Heat stroke is a medical emergency and continues to be one of the leading causes of preventable death in sports. [6] Rapid reduction of the core body temperature is the cornerstone of treatment because the duration of hyperthermia is the primary determinant of outcome. Patients diagnosed with exertional heat stroke (EHS) or nonexertional heat stroke (NEHS) should be admitted to the hospital for at least 48 hours to monitor for complications.

Once heat stroke is suspected, cooling must begin immediately and must be continued during the patient's resuscitation. The American College of Sports Medicine recommends that cooling be initiated at the scene, before transporting the patient to an emergency department for further evaluation and treatment. [7] Despite extensive education and training, delays are still reported due to trepidation by athletic trainers to accurately diagnose and rapidly initiate treatment for EHS. [8]

Controversy still exists over what therapeutic modality is most effective in the treatment of heat stroke. However, the basic premise of rapidly lowering the core temperature to about 39°C (to avoid overshooting and rebound hyperthermia) remains the primary goal.

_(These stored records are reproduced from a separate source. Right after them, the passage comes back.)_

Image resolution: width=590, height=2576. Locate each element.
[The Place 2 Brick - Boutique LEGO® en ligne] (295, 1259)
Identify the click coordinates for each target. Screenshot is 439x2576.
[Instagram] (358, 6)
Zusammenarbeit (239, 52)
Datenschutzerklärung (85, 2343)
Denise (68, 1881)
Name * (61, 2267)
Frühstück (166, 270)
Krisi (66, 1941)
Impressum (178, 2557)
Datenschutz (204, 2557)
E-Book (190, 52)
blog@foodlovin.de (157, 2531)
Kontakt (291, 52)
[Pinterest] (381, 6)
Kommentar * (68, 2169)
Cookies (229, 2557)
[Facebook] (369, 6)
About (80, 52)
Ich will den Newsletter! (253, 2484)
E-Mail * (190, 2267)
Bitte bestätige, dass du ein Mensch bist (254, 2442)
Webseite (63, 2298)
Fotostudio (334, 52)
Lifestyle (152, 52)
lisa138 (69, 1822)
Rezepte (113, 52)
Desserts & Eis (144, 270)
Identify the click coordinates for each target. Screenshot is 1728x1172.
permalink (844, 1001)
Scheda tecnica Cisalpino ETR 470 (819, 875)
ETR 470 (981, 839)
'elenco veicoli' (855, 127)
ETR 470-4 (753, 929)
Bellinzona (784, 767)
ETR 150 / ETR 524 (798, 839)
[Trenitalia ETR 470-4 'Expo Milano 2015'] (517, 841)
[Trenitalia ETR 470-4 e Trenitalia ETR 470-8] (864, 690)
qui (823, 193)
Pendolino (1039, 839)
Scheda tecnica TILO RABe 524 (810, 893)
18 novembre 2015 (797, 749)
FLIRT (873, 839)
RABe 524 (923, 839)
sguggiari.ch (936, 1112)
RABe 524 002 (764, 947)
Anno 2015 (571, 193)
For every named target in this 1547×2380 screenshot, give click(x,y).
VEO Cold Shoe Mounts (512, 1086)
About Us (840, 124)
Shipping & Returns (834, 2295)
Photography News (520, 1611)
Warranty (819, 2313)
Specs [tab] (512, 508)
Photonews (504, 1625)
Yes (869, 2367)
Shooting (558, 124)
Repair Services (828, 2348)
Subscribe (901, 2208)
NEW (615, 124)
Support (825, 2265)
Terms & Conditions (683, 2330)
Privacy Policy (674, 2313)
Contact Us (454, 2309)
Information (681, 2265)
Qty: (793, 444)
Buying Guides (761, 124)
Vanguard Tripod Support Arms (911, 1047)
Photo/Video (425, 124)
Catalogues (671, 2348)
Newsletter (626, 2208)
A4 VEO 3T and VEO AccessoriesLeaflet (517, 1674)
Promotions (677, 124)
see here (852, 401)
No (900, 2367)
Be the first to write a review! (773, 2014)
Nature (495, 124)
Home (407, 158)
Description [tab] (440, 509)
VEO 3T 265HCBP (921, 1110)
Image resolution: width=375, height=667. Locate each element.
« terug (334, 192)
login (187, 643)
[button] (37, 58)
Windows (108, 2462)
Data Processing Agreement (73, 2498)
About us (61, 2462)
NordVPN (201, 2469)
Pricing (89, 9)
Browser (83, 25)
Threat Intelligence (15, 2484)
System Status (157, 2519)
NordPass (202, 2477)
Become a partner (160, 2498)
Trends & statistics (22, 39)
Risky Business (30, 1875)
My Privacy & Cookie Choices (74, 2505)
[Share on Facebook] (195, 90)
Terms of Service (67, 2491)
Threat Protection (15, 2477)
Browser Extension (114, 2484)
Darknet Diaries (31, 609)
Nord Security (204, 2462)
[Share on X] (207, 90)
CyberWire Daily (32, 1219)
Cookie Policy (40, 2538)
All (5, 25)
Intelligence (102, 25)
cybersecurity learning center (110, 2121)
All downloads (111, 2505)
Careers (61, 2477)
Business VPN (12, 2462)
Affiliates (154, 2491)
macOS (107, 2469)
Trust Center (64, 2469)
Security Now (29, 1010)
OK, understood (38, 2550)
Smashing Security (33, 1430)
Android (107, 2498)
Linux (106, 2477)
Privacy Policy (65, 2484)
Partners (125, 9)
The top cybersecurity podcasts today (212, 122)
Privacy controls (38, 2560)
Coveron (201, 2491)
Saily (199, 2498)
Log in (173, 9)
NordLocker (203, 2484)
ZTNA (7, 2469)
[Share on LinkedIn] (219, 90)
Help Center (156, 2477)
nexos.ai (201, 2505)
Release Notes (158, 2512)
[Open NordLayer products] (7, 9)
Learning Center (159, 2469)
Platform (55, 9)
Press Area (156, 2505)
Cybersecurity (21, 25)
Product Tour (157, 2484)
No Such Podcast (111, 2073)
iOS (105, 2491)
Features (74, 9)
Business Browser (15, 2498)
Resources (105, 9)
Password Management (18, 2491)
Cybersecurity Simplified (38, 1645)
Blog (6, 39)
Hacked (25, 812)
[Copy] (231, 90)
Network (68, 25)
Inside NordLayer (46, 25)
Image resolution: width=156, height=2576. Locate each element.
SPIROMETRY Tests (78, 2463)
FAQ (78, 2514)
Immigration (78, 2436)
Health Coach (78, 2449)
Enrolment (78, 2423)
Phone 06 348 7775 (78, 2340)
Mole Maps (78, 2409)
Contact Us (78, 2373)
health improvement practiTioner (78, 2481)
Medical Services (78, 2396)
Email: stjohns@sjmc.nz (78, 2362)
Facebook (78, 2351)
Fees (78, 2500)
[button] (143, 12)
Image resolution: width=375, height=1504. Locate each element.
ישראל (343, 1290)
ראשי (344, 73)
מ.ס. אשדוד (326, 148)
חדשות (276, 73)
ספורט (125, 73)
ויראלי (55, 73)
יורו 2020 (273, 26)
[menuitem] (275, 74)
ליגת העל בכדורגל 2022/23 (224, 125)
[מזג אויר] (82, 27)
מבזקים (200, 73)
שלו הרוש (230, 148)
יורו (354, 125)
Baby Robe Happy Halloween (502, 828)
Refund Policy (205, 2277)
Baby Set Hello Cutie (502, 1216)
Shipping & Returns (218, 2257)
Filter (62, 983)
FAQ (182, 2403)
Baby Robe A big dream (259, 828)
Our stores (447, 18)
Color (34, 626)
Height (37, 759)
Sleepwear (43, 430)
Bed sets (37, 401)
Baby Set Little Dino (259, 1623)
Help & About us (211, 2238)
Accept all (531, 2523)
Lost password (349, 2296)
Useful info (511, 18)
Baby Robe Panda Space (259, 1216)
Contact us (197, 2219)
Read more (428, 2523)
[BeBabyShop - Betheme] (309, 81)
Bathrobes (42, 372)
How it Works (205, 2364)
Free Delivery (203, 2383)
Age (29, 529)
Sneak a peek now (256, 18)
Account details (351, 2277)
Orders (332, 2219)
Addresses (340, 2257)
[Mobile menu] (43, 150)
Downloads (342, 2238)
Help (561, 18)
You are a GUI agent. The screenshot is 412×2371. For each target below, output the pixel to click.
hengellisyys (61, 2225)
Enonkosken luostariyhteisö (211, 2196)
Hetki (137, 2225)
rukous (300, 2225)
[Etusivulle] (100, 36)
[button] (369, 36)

According to one study, oral temperature assessments consistently reflected inaccurate core body temperatures, which delayed the diagnosis and ultimate treatment of patients with heat stroke. Rectal temperatures are still the preferred method of accurately obtaining core body temperatures. [9]

Some studies have shown that promptly reducing the exposure time to excessive heat can dramatically improve long-term outcomes and decrease irreversible injury. If treatment is initiated within this so-called golden hour and is aggressive enough to rapidly reduce the core body temperature, complications (including multisystem organ failure) may be averted and the patient may have a much better prognosis. [10]

In a review of 19 clinical trials and observational studies involving 556 patients, the conduction method of cooling was found to be more efficacious in young, active adults with EHS. Unfortunately, this review did not identify a preferred treatment found for NEHS, or a temperature endpoint to prevent overcooling. [11]

Removal of restrictive clothing and spraying water on the body, covering the patient with ice water–soaked sheets, or placing ice packs in the axillae and groin may reduce the patient's temperature significantly. Patients who are unable to protect their airway should be intubated. Patients who are awake and responsive should receive supplemental oxygen.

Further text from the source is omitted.